What to work on —
Can you give the lines from the one containing "Вентилятор in the legend?" through the last line below, inclusive, as a numbered list with the blank lines left out?

Lines from a data source:
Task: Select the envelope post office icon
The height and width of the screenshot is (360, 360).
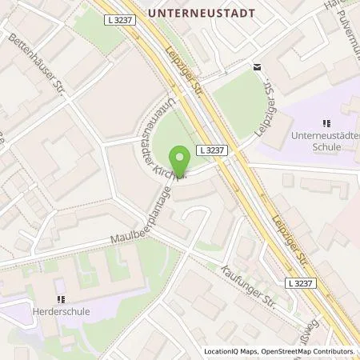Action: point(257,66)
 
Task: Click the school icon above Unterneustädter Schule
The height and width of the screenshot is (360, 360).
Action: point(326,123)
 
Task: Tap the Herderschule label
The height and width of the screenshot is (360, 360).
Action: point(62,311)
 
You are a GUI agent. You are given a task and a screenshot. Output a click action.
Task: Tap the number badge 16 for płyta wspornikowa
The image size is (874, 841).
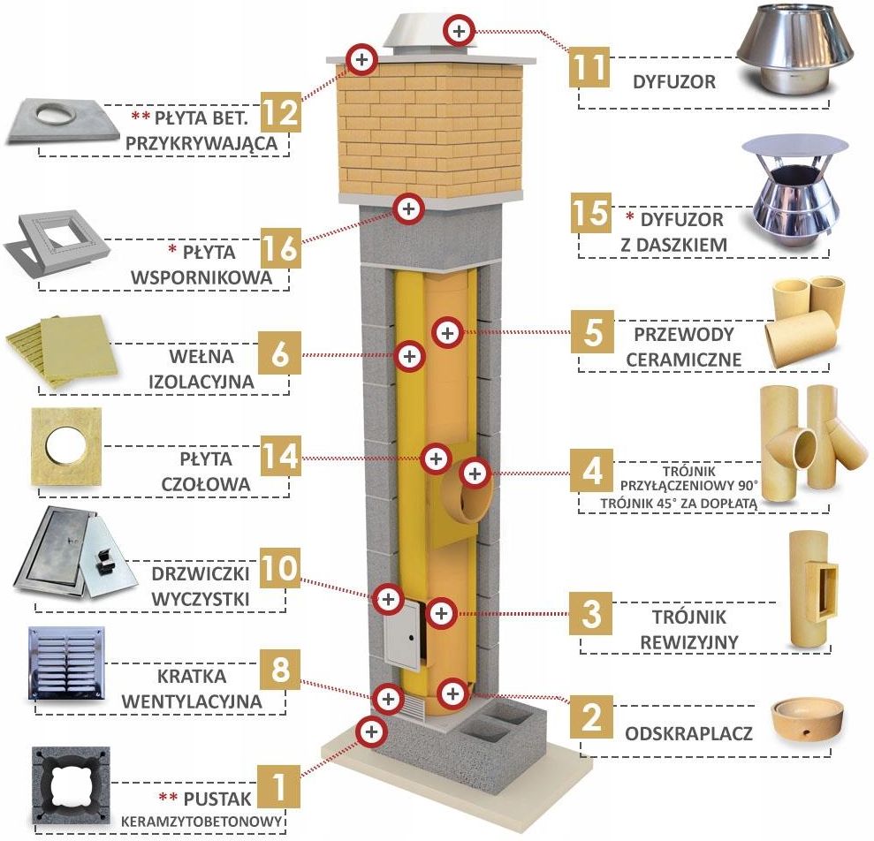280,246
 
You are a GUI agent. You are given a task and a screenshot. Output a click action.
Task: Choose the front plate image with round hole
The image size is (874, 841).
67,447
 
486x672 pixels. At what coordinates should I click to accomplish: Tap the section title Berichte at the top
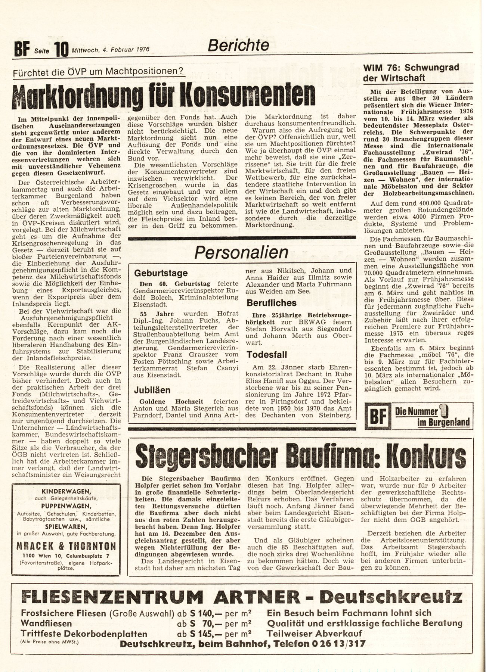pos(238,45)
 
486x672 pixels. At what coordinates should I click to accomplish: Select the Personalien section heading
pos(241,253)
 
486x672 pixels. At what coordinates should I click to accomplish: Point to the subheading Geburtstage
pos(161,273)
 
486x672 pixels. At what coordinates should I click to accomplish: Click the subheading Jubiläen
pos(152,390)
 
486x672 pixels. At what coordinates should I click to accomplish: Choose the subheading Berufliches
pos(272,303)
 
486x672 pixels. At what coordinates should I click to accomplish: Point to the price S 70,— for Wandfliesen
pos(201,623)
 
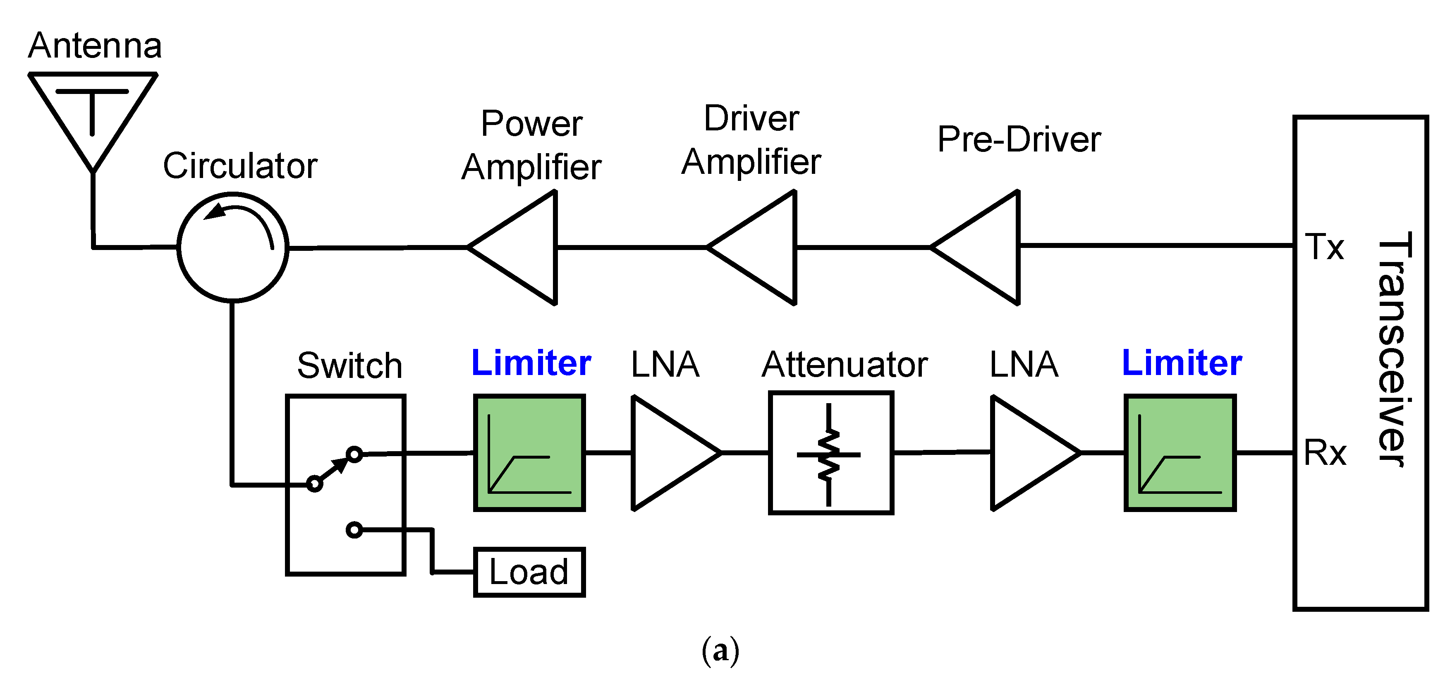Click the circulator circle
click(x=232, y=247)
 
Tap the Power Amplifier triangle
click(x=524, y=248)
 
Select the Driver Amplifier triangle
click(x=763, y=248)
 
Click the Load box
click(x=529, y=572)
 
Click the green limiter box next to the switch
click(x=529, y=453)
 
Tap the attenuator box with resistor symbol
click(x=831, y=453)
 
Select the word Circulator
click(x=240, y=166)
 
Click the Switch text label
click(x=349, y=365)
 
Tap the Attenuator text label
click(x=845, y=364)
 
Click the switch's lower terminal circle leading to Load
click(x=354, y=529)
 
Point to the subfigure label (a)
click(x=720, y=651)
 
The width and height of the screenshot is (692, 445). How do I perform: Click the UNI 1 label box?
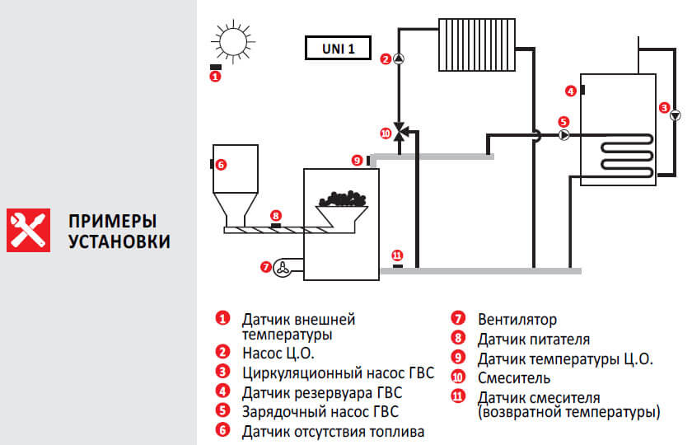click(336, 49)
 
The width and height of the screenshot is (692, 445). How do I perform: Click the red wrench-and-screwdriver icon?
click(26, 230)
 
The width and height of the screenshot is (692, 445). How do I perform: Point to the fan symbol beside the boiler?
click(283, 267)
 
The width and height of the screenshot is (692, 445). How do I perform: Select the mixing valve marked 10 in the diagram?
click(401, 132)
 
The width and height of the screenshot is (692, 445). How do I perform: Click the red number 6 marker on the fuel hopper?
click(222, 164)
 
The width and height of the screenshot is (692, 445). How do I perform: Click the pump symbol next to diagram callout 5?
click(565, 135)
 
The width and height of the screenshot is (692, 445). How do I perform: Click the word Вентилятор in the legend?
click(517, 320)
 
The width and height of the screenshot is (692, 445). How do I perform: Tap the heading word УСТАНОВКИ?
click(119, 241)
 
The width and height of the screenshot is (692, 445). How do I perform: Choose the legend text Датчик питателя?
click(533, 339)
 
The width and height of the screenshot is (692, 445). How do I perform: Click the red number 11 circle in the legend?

Task output —
1. The width and height of the screenshot is (692, 445). How do I perform: Click the word Вентилятор in the legend?
2. click(517, 320)
3. The width and height of the screenshot is (692, 445). How do I perform: Tap the heading word УСТАНОВКИ?
4. click(119, 241)
5. The width and height of the screenshot is (692, 445). How do I perform: Choose the legend text Датчик питателя?
6. click(533, 339)
7. The width and height of the screenshot is (692, 445). How do I perform: Click the red number 11 circle in the legend?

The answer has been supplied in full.